======== Material for this task
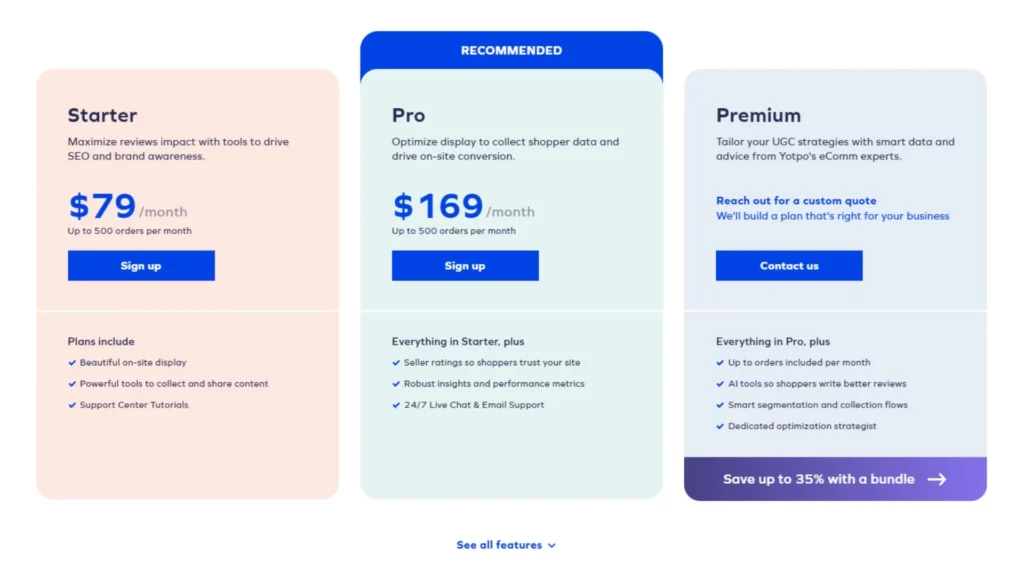This screenshot has height=576, width=1024.
Task: Click checkmark beside "Beautiful on-site display"
Action: [x=73, y=362]
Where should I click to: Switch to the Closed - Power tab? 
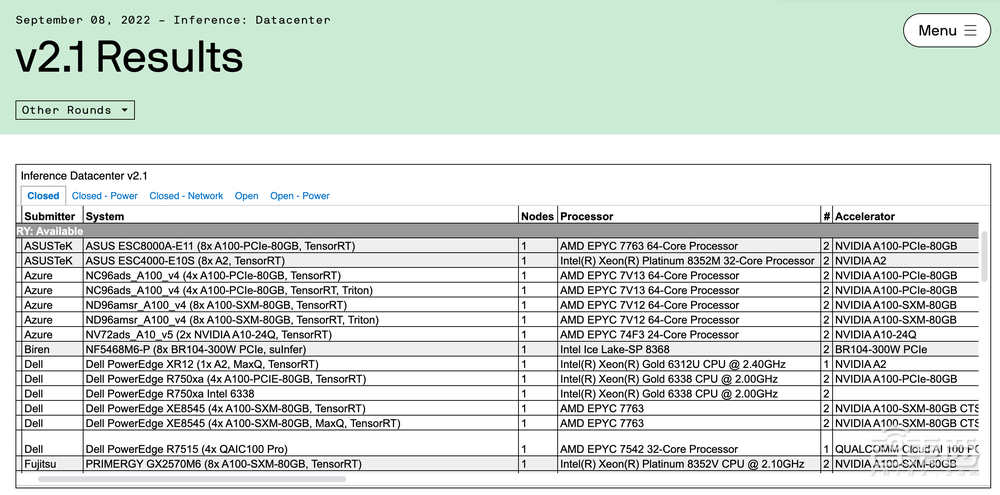coord(105,196)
================
What the task asks
Present every line of the rows above as a numbered list, skipping blank lines. Omit the pictures from your answer.

Finished answer
1. This screenshot has height=576, width=1024.
2. Task: Click checkmark beside "Beautiful on-site display"
3. Action: [x=73, y=362]
4. Where should I click to: Switch to the Closed - Power tab? 
5. coord(105,196)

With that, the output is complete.